# EXCERPT TO READ
....

A method for stabilizing hydrocracked lubricating oils against
light instability by treating the oils with olefins and acidic
catalysts is described in I&EC PRODUCT RESEARCH &
DEVELOPMENT, Volume 17, page 366, December 1978. U.S. Pat. Nos.
3,928,171 and 3,883,416, both to Yan et al, also describe a method
for increasing the thermal and light stability and reducing the
tendency toward sludge formation in a normally susceptible
hydrocarbon oil having a boiling point in excess of 500.degree. F.
by treatment with a stabilizing agent in the presence of an acidic
catalyst. This publication and patents also are incorporated herein
by reference as if fully set forth.
It is an object of this invention to provide an improved process
for the manufacture of low pour point distillate fuel oils from
waxy crudes. It is a further object of this invention to provide a
process for catalytically dewaxing a distillate hydrocarbon oil
whereby forming low pour point oils have a reduced tendency to form
sludge on storage. These and other objects will become apparent to
one skilled in the art on reading this entire specification,
including the appended claims.
BRIEF SUMMARY OF THE INVENTION
In the method of this invention, a catalytically dewaxed oil and an
olefin having at least 4 carbon atoms are contacted with an acidic
heterogenous catalyst more fully described hereinbelow at a
temperature of about 300.degree. to 500.degree. F., a pressure of
about 50 to 500 psig, and at a liquid hourly space velocity of
about 0.25 to 5.0 LHSV, to form a dewaxed oil with markedly reduced
tendency to deposit sludge on storage as evidenced by an
accelerated storage test such as the ASTM-D2274 Distillate Fuel Oil
Stability Test. All references herein to ASTM methods refer to the
methods described in the current edition of volumes 23, 24 and 25
of "ASTM Standards", published by the American Society for Testing
and Materials, Philadelphia, Pa.
There is a particularly advantageous embodiment of this invention
in which no olefin need be added. In this embodiment the catalytic
dewaxing is conducted with a zeolite catalyst in the cracking mode,
i.e., the wax is converted by cracking which produces lower
molecular weight olefins and paraffins rather than by hydrocracking
which produces essentially no olefins. Stabilization against sludge
formation is accomplished simply by passing the entire liquid
effluent, including by-product olefinic gasoline, from the
catalytic dewaxer to the acidic heterogenous catalyst under the
conditions described above prior to separation of the gasoline
boiling range material.

....

# DATA PROVIDED
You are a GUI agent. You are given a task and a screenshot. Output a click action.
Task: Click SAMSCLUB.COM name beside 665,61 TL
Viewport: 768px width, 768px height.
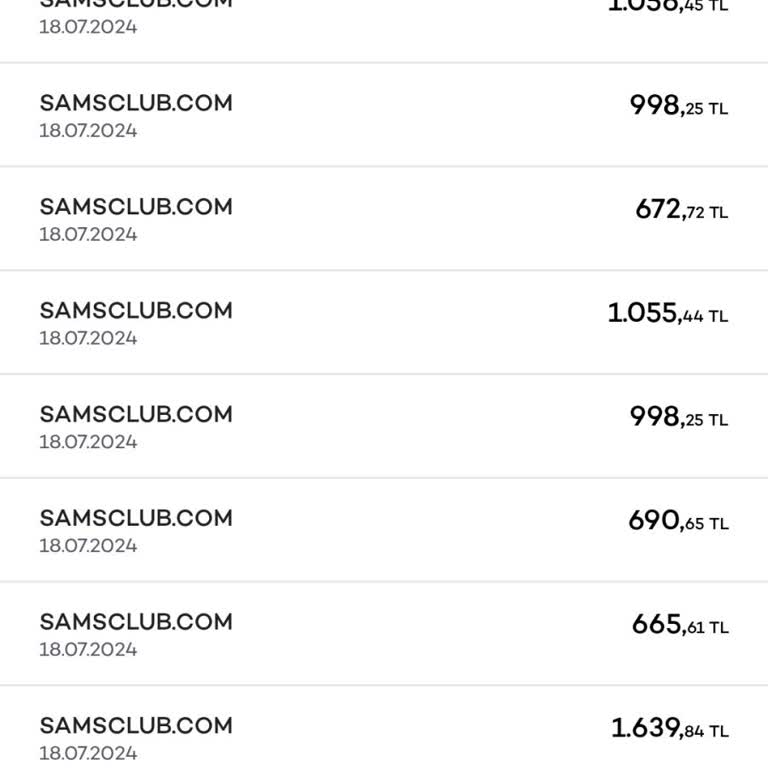[136, 622]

....

# REQUIRED ACTIONS
[1] In the passage on oil stabilization, what pressure range is given for contacting the dewaxed oil and olefin with the acidic catalyst?
[2] Copy word for word from the passage on oil stabilization, beginning at the words "A method for" and stopping after "fully set forth.".
The material has no connection to the passage on oil stabilization.

# TASK-BY-TASK RESULTS
[1] About 50 to 500 psig.

[2]
A method for stabilizing hydrocracked lubricating oils against
light instability by treating the oils with olefins and acidic
catalysts is described in I&EC PRODUCT RESEARCH &
DEVELOPMENT, Volume 17, page 366, December 1978. U.S. Pat. Nos.
3,928,171 and 3,883,416, both to Yan et al, also describe a method
for increasing the thermal and light stability and reducing the
tendency toward sludge formation in a normally susceptible
hydrocarbon oil having a boiling point in excess of 500.degree. F.
by treatment with a stabilizing agent in the presence of an acidic
catalyst. This publication and patents also are incorporated herein
by reference as if fully set forth.